Wśród tych rozważań i modlitw nadeszła północ. Wielki zegar Boży wydzwaniał cicho lecz z niezmierną powagą i "pełność czasów" i tę godzinę, która wedle przepowiedni "w połowie nocy" sprowadzić miała Słowo Boże na ziemię.

W Maryi dokonało się coś podobnego do tego stanu, który przy zwiastowaniu określał Anioł słowy: "Moc Najwyższego zaćmi Tobie". Nie straciła świadomości ale uczuła się całkowicie pod tą mocą Bożą, która, choć rządzi każdym ludzkim narodzeniem, tutaj zastrzegła sobie wyłączne działanie. Syn Boży nie mógł rodzić się tak samo, jak inne [232]Adamowe dzieci. Bez żadnych bólów, bez żadnych trudności, jak promień słońca przeniknął przez ciało Niepokalanej i przez same Jej szaty.

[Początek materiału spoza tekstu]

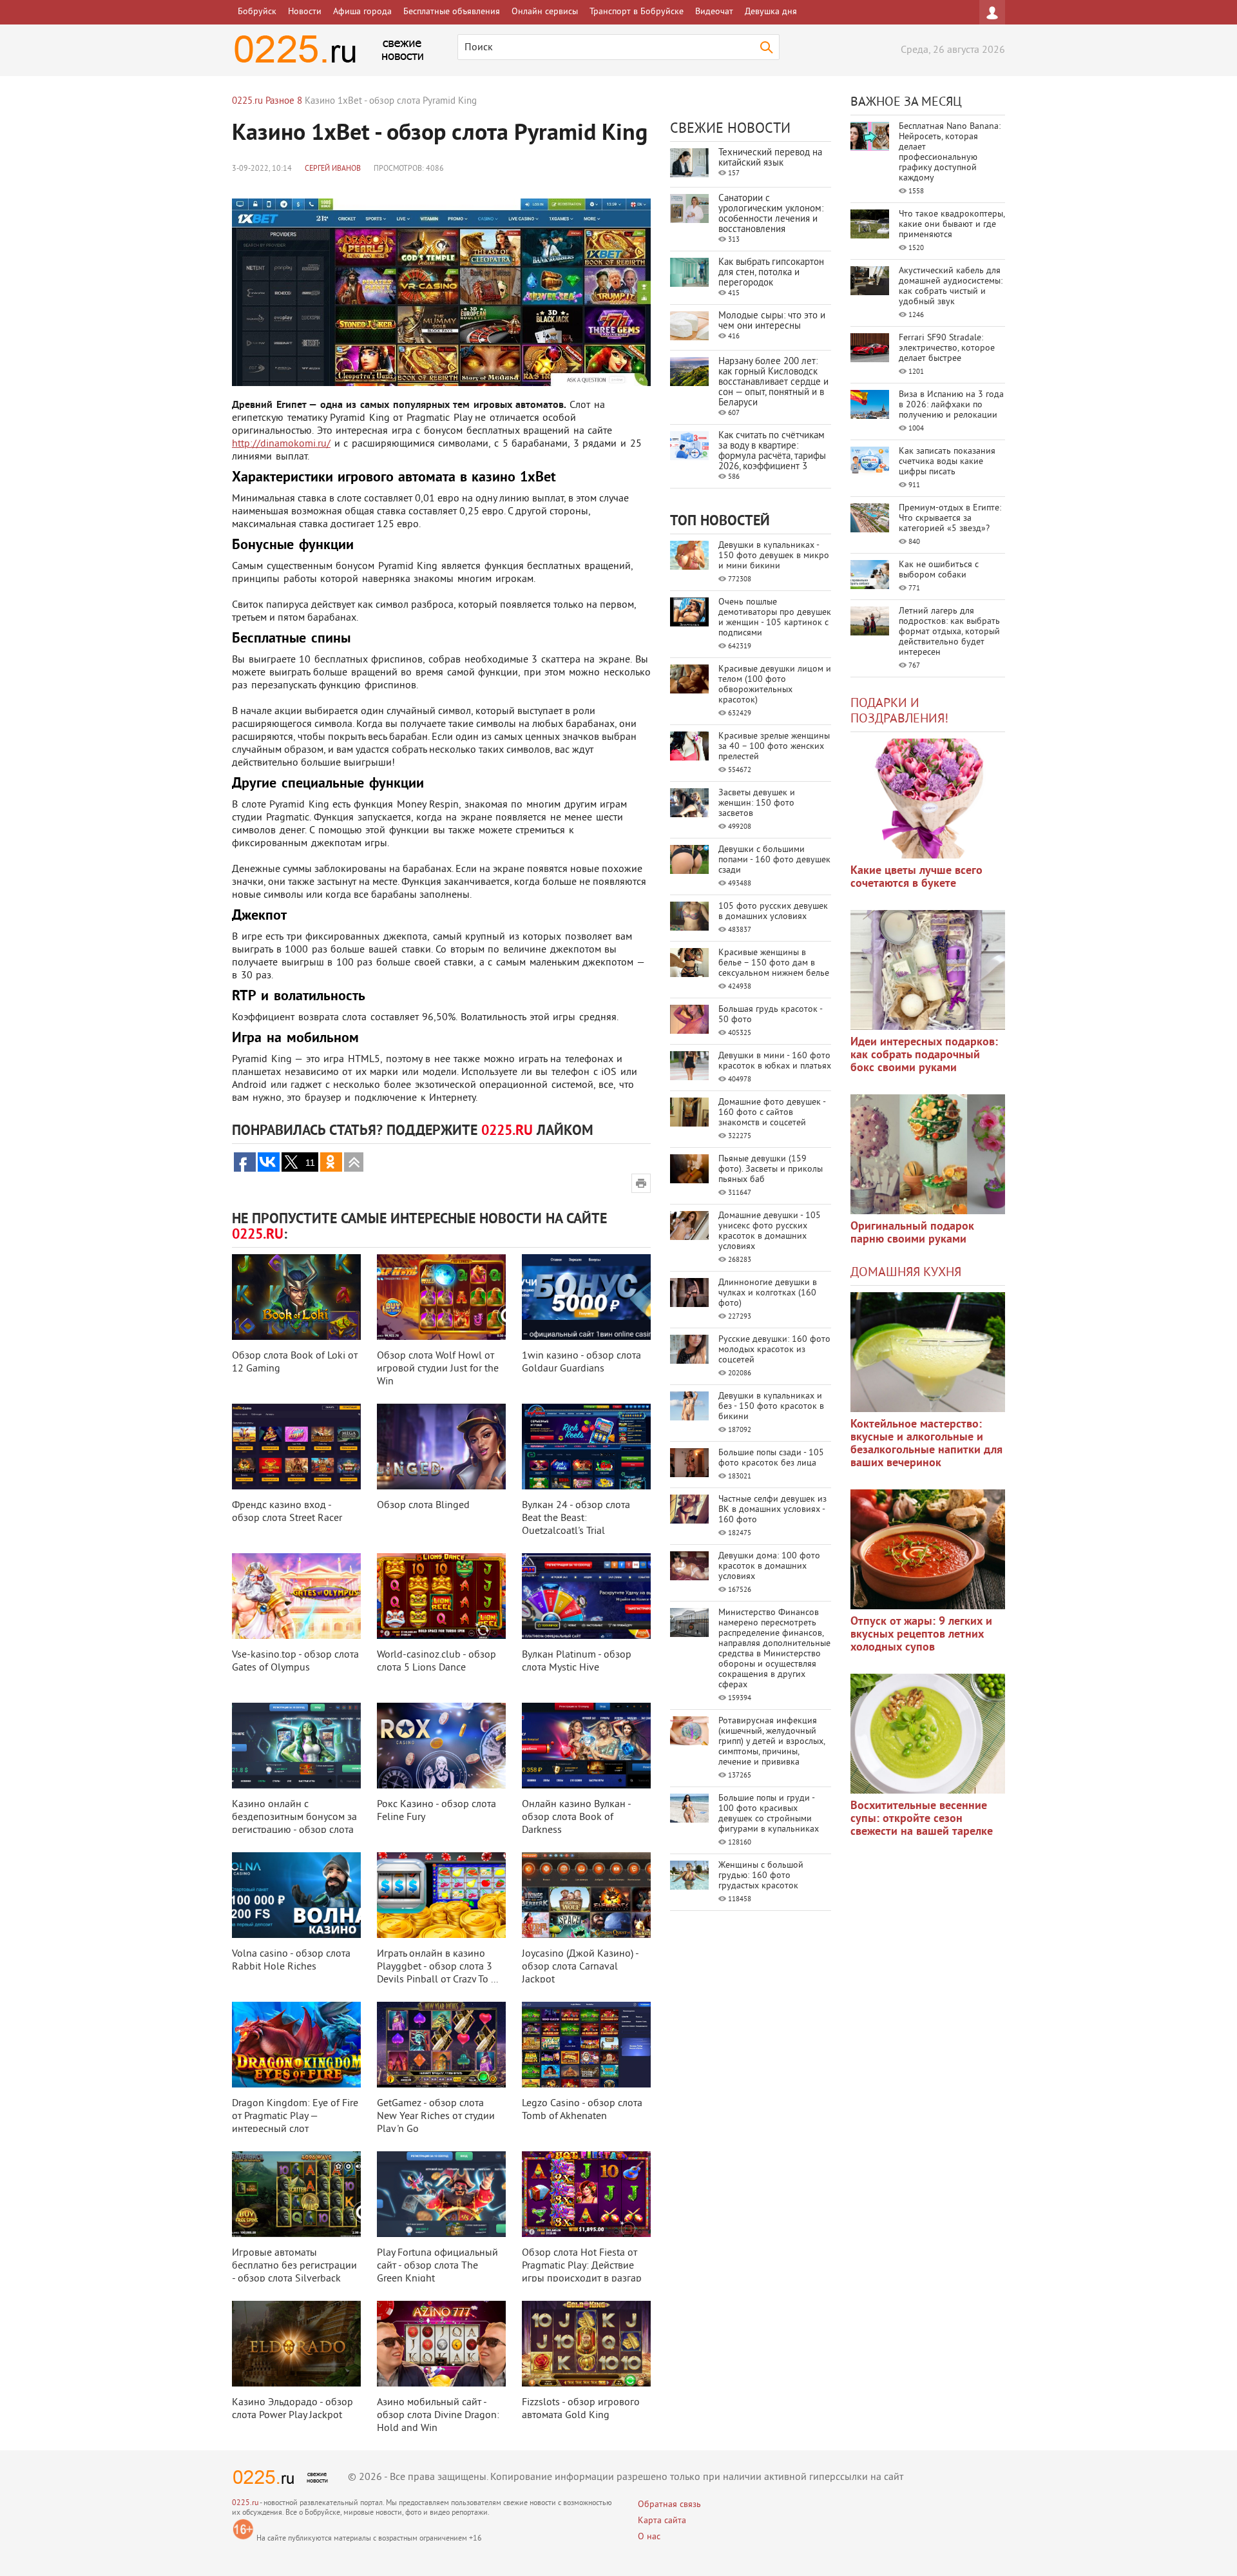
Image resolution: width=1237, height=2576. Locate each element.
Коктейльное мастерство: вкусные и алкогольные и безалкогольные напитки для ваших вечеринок (926, 1444)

Na widok pierwszego dziecka odezwała się niegdyś Ewa: "Posiadłam człowieka przez Boga". Stokroć i tysiąckroć słuszniej mogła to powiedzieć Maryja, gdy ujrzała koło siebie, leżące na ubożuchnym posłaniu, prześliczne Dzieciątko. Jej dzieciątko, bo przecież aż do tej chwili nosiła Je w swoim łonie i karmiła krwią własną, Boże dzieciątko, bo z niepojętą miłości i spoglądał Ojciec z nieba na tego Syna, który "wedle ciała stał mu się dziś potomkiem Dawida".

Rycerz Niepokalanej 9/1952, grafiki do artykułu: Święta Noc, s. 232

W stajence była ciemność, ale światło najgorętszej miłości płonące w sercu Matki wystarczało na to, żeby tego przedziwnego Gościa z nieba od zimna okryć i do łona przytulić. Co zaś odczuło wtedy serce Maryi, któż wypowie? Jeżeli każda matka z rozkoszą i jakby nie wierząc swemu szczęściu "owoc żywota swojego" do siebie garnie, cóż działo się w Najświętszej Panience! Przecież to najprawdziwsze Jej Dziecię było zarazem Jej Bogiem! "Matka Pana mojego" - tak była powitała Maryję Elżbieta.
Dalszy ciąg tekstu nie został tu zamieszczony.